In this Tuesday, Nov. 10, 2009 photo, Nicole Molavi, left, of Sewell N.J. loads her cart with the help of cashier Christina Picone at a Wal-Mart, in Deptford N.J. The Commerce Department said Monday, Nov. 16, 2009, retail sales rose 1.4 percent last month, much better than the 0.8 percent gain economists had expected.(AP Photo/Matt Rourke)WASHINGTON (AP) — Retail sales rose more than expected in October due largely to a big rebound in auto sales. But broader consumer spending remains under pressure, raising questions about the durability of the recovery.
Last month’s jump in sales also followed a dismal September retail performance that was revised even lower by the government, and many analysts remain concerned about consumer demand going forward.
“Against a background of high unemployment, low income growth and tight credit, it seems unlikely that households will be able to spend more freely anytime soon,” Paul Dales, U.S. economist at Capital Economics, wrote in a research note.
The Commerce Department said Monday that retail sales rose 1.4 percent last month. Economists surveyed by Thomson Reuters had expected a gain of 1 percent.
On Wall Street, major stock indexes rose more than 1 percent in morning trading. The Dow Jones industrial average added more than 135 points.
But excluding auto sales, retail demand rose 0.2 percent, half of the expected 0.4 percent rise. The government also revised the September results down to a 2.3 percent decline, from the 1.5 percent drop initially reported.
The big swing in overall activity reflects the recent roller-coaster ride for auto sales. New car sales surged in August as shoppers rushed to take advantage of the government’s Cash for Clunkers sales incentives before they expired at the end of the month. Sales plunged in September.
For October, auto sales jumped 7.4 percent, recouping about half of the 14.3 percent drop in September. Automakers already reported that their sales rebounded last month to an annual rate of 10.5 million units, from 9.2 million in September.
The 0.2 percent increase in retail sales excluding autos was down from a 0.4 percent rise in September and was the weakest showing since July.
Sales also fell 0.8 percent at furniture stores and 0.6 percent at electronics and appliance stores. Sales were flat at gasoline service stations and posted a modest 0.2 percent rise at grocery stores.
Department store sales also grew 0.3 percent although the broader category that includes such big retail chains as Wal-Mart and Target posted a 0.8 percent rise. Analysts believe that in the current hard times many shoppers are relying more heavily on discount stores.
Consumer spending, which accounts for 70 percent of total economic activity, is being closely watched to see whether households will continue helping the economy to emerge from the worst recession since the 1930s.
The overall economy, as measured by the gross domestic product, grew at an annual rate of 3.5 percent in the July-September quarter, due largely to a rebound in consumer spending.

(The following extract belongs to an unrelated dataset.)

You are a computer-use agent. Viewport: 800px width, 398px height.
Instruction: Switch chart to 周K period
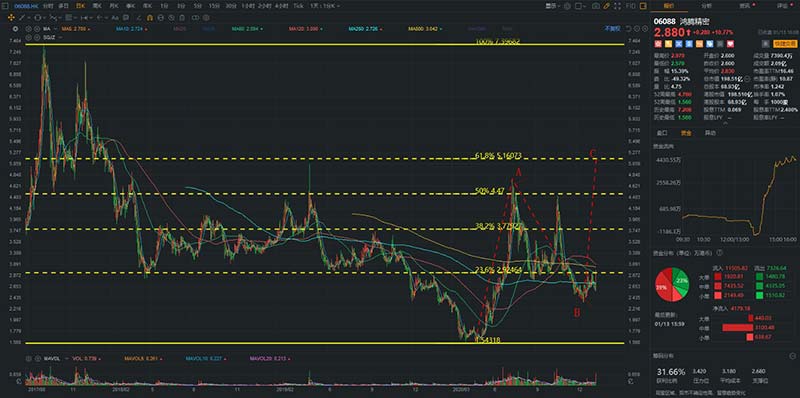click(x=97, y=6)
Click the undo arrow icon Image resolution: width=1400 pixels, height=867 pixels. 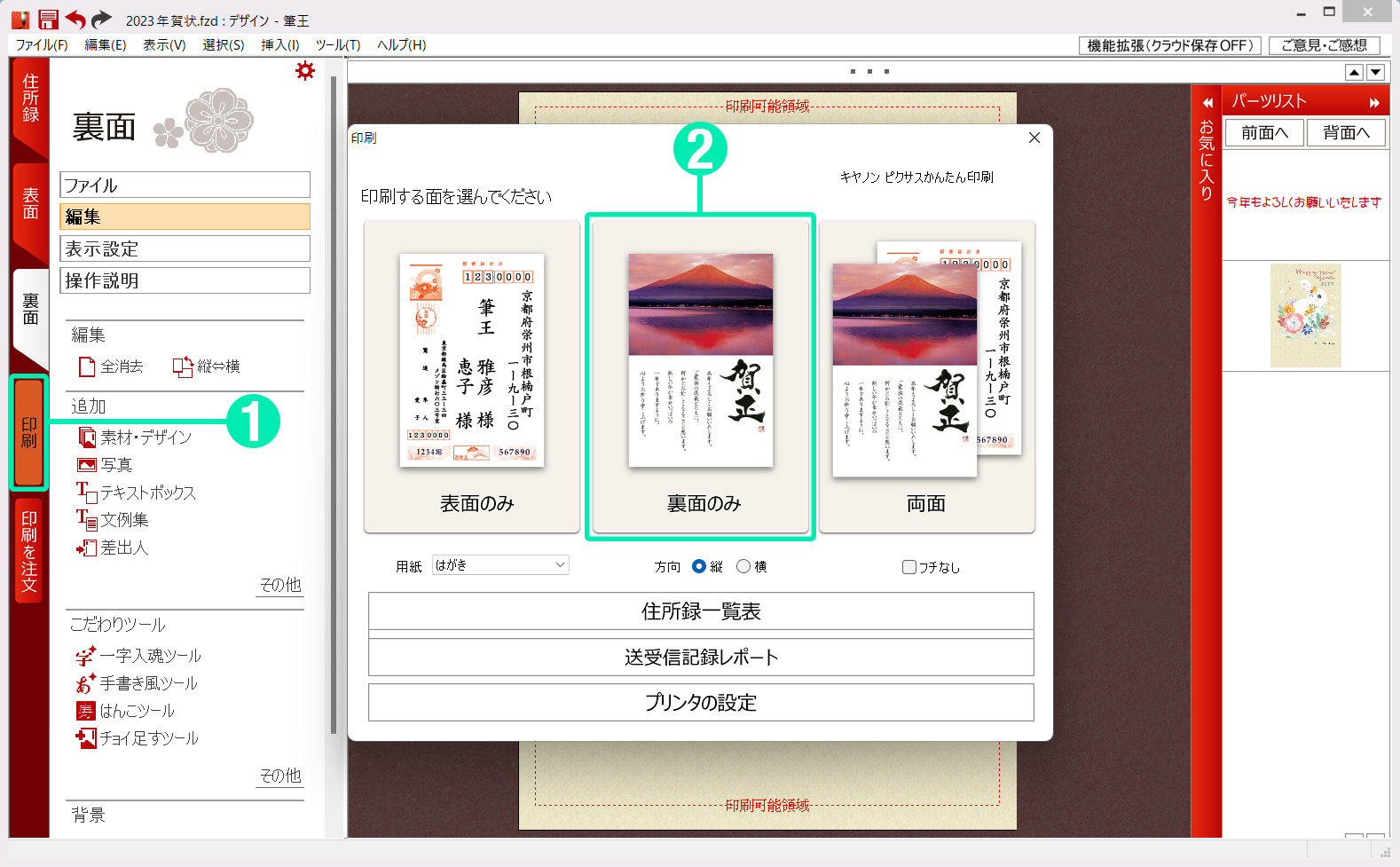(x=75, y=20)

It grew at a solid rate of 3.4 percent in the quarter, after having declined in three of the previous four quarters.
The concern is that spending will sag in the current quarter and going forward as effects of the government’s stimulus programs begin to wane and families continue to struggle with unemployment at a 26-year high of 10.2 percent and other problems.
Many economists believe there is the threat of a double-dip recession in which growth rebounds for a few quarters and then slips back.